• Exercise material:

────────────────────

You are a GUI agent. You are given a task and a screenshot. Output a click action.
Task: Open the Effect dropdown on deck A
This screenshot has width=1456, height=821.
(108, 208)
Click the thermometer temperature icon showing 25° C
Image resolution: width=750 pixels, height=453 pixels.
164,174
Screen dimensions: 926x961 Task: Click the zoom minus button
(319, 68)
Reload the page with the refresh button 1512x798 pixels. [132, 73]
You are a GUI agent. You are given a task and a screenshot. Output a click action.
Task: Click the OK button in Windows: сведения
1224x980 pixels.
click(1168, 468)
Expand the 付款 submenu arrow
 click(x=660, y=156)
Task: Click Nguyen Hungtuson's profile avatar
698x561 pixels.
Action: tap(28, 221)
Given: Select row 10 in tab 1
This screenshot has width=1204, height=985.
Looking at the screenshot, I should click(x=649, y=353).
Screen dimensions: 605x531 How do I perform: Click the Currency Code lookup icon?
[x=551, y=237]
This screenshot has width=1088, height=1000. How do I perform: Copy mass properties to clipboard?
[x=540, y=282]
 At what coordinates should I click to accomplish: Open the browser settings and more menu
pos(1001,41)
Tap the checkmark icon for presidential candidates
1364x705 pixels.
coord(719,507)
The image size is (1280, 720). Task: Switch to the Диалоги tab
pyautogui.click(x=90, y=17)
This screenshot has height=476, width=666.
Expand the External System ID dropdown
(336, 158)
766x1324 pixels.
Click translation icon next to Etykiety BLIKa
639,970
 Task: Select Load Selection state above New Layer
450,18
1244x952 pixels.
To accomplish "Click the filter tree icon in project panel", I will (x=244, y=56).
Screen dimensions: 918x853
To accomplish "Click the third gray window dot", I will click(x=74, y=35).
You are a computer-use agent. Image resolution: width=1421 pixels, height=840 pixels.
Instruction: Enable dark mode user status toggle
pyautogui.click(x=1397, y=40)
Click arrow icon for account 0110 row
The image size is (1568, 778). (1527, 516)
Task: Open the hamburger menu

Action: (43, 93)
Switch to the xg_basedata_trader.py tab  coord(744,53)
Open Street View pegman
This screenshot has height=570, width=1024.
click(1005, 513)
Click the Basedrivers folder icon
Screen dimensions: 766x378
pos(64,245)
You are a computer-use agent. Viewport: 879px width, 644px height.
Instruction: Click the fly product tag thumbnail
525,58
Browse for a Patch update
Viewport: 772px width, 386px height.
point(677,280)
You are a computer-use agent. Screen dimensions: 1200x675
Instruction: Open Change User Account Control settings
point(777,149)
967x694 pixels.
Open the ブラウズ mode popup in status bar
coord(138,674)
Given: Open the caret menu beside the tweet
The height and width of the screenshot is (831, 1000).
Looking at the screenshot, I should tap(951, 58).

────────────────────

• Your assignment:
Starting at the line with "Click translation icon next to Etykiety BLIKa", restate every line word for word through the end of the listing above.

• Solution:
Click translation icon next to Etykiety BLIKa
639,970
 Task: Select Load Selection state above New Layer
450,18
1244x952 pixels.
To accomplish "Click the filter tree icon in project panel", I will (x=244, y=56).
Screen dimensions: 918x853
To accomplish "Click the third gray window dot", I will click(x=74, y=35).
You are a computer-use agent. Image resolution: width=1421 pixels, height=840 pixels.
Instruction: Enable dark mode user status toggle
pyautogui.click(x=1397, y=40)
Click arrow icon for account 0110 row
The image size is (1568, 778). (1527, 516)
Task: Open the hamburger menu

Action: (43, 93)
Switch to the xg_basedata_trader.py tab  coord(744,53)
Open Street View pegman
This screenshot has height=570, width=1024.
click(1005, 513)
Click the Basedrivers folder icon
Screen dimensions: 766x378
pos(64,245)
You are a computer-use agent. Viewport: 879px width, 644px height.
Instruction: Click the fly product tag thumbnail
525,58
Browse for a Patch update
Viewport: 772px width, 386px height.
point(677,280)
You are a computer-use agent. Screen dimensions: 1200x675
Instruction: Open Change User Account Control settings
point(777,149)
967x694 pixels.
Open the ブラウズ mode popup in status bar
coord(138,674)
Given: Open the caret menu beside the tweet
The height and width of the screenshot is (831, 1000).
Looking at the screenshot, I should tap(951, 58).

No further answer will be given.